## WHAT YOU HAVE TO DO
Render every line below as a JSON array of strings, one string per line, with blank lines omitted.

-- begin THE RECORDS --

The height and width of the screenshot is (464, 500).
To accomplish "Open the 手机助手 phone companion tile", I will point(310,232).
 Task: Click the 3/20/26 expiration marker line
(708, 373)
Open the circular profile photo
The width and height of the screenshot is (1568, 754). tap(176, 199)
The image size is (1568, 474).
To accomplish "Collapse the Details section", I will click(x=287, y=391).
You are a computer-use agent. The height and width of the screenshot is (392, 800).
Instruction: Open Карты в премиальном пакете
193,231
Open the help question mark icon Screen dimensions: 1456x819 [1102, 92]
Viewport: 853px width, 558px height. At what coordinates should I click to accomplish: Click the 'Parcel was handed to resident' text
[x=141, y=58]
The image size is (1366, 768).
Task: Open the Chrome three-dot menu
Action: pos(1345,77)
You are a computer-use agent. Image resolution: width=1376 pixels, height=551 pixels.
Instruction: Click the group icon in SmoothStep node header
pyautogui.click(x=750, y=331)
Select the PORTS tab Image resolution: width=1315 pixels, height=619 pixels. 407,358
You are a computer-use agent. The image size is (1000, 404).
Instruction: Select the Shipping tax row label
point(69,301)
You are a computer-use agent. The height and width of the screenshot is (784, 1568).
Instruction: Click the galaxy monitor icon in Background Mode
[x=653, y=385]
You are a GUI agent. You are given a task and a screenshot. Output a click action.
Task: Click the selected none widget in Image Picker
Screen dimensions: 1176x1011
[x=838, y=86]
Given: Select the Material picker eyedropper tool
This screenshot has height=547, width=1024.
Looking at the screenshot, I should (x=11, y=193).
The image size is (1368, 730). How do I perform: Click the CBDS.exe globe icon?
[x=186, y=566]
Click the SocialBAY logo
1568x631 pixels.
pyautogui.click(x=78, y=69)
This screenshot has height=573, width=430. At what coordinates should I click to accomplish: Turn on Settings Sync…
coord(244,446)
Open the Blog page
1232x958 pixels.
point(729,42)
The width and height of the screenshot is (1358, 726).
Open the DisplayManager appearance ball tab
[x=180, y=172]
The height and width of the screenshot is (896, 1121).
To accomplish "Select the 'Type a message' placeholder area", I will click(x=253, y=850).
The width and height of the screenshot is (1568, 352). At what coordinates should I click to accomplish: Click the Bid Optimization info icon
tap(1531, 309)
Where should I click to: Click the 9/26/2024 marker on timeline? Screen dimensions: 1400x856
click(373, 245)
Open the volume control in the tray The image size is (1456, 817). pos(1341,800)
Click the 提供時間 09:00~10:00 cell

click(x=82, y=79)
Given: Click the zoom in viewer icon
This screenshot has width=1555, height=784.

-- end THE RECORDS --

## TASK RESPONSE
[
  "The height and width of the screenshot is (464, 500).",
  "To accomplish \"Open the 手机助手 phone companion tile\", I will point(310,232).",
  " Task: Click the 3/20/26 expiration marker line",
  "(708, 373)",
  "Open the circular profile photo",
  "The width and height of the screenshot is (1568, 754). tap(176, 199)",
  "The image size is (1568, 474).",
  "To accomplish \"Collapse the Details section\", I will click(x=287, y=391).",
  "You are a computer-use agent. The height and width of the screenshot is (392, 800).",
  "Instruction: Open Карты в премиальном пакете",
  "193,231",
  "Open the help question mark icon Screen dimensions: 1456x819 [1102, 92]",
  "Viewport: 853px width, 558px height. At what coordinates should I click to accomplish: Click the 'Parcel was handed to resident' text",
  "[x=141, y=58]",
  "The image size is (1366, 768).",
  "Task: Open the Chrome three-dot menu",
  "Action: pos(1345,77)",
  "You are a computer-use agent. Image resolution: width=1376 pixels, height=551 pixels.",
  "Instruction: Click the group icon in SmoothStep node header",
  "pyautogui.click(x=750, y=331)",
  "Select the PORTS tab Image resolution: width=1315 pixels, height=619 pixels. 407,358",
  "You are a computer-use agent. The image size is (1000, 404).",
  "Instruction: Select the Shipping tax row label",
  "point(69,301)",
  "You are a computer-use agent. The height and width of the screenshot is (784, 1568).",
  "Instruction: Click the galaxy monitor icon in Background Mode",
  "[x=653, y=385]",
  "You are a GUI agent. You are given a task and a screenshot. Output a click action.",
  "Task: Click the selected none widget in Image Picker",
  "Screen dimensions: 1176x1011",
  "[x=838, y=86]",
  "Given: Select the Material picker eyedropper tool",
  "This screenshot has height=547, width=1024.",
  "Looking at the screenshot, I should (x=11, y=193).",
  "The image size is (1368, 730). How do I perform: Click the CBDS.exe globe icon?",
  "[x=186, y=566]",
  "Click the SocialBAY logo",
  "1568x631 pixels.",
  "pyautogui.click(x=78, y=69)",
  "This screenshot has height=573, width=430. At what coordinates should I click to accomplish: Turn on Settings Sync…",
  "coord(244,446)",
  "Open the Blog page",
  "1232x958 pixels.",
  "point(729,42)",
  "The width and height of the screenshot is (1358, 726).",
  "Open the DisplayManager appearance ball tab",
  "[x=180, y=172]",
  "The height and width of the screenshot is (896, 1121).",
  "To accomplish \"Select the 'Type a message' placeholder area\", I will click(x=253, y=850).",
  "The width and height of the screenshot is (1568, 352). At what coordinates should I click to accomplish: Click the Bid Optimization info icon",
  "tap(1531, 309)",
  "Where should I click to: Click the 9/26/2024 marker on timeline? Screen dimensions: 1400x856",
  "click(373, 245)",
  "Open the volume control in the tray The image size is (1456, 817). pos(1341,800)",
  "Click the 提供時間 09:00~10:00 cell",
  "click(x=82, y=79)",
  "Given: Click the zoom in viewer icon",
  "This screenshot has width=1555, height=784."
]